Deji Osikoya: Sorry to focus so much on 50 again rather than Kanye. But I think the most important takeaway from the episode was that it spelled the end of ‘bulletproof’ 50 cent. 50’s four year run between 2003 and 2007 is still till this day untouchable in many ways. And up until his episode with Kanye, he was damn near omnipotent. Safe to say that after it, he would never reach those heights again.

As far as its effect on today’s soundscape? I don’t know if I can draw a direct link between that even and music today. I will say though that it highlighted the need for artists to be adaptable musically to remain relevant and commercially successful. 50 Cent stuck to his guns (pun intended on every level) which meant that his relevance and commercial success waned. Kanye foresaw coming trends, experimented, and positioned himself accordingly which meant that he thrived in those two areas. That’s how the game works. I guess what I’m trying to say is don’t roll your eyes so hard the next time you see a rapper from an older generation dab. Be considerate.

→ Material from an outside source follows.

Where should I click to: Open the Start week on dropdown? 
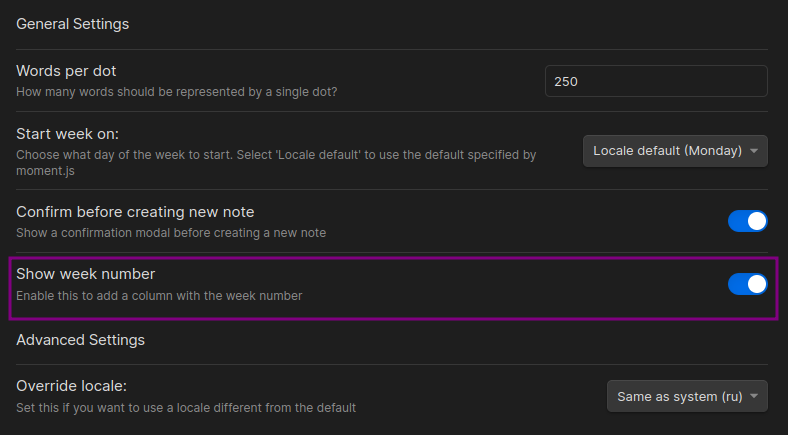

Oluwamayowa Idowu: I’ll focus more on Kanye here. Confidence is amazing and can trick its victims into thinking decisions made off the cuff were part of a larger strategy. That’s why it’s tricky to view the fall out on the grand scheme its currently viewed from. However, I believe it did offer the room for more depth and nuance in mainstream Hip Hop, effectively neutering Gangstar Rap  and this is reflected in the current soundscape. I also think it gave Kanye, who alongside Lil Wayne is one of the most infuential artists of our age, the validation he needed to experiment (read “Innovate”) more. Look at what followed: he had Rihanna on the Glow in the Dark tour,  messed around with Autotune and delivered stellar features on Put On, Knock You Down, Lollipop Remix, American Boy, dropped Emo Pop 808s, produced the bulk of Blueprint 3, made Taylor Swift famous and went on to drop My Beautiful Dark Twisted Fantasy and Watch the Throne. Looking back, I ask: Do you think his self assuredness on the fashion front (and the rants they’d bring) would have been possible if he didn’t know he’d made the retrospectively atrocious shutter shades a legitimate summer trend? Would Kanye’s Maradona esque run from 2007 – 2011 or 2013 (if like me, you love Yeezus) have been possible if he lost this battle ?  To answer the larger question, I think the greatest legacy of this win was that it catapulted Kanye into the conversation of modern day GOATs. In killing off one strand of Hip Hop culture, he legitimized another which was already in existence but in need of gas in its tank. Nothing was the same.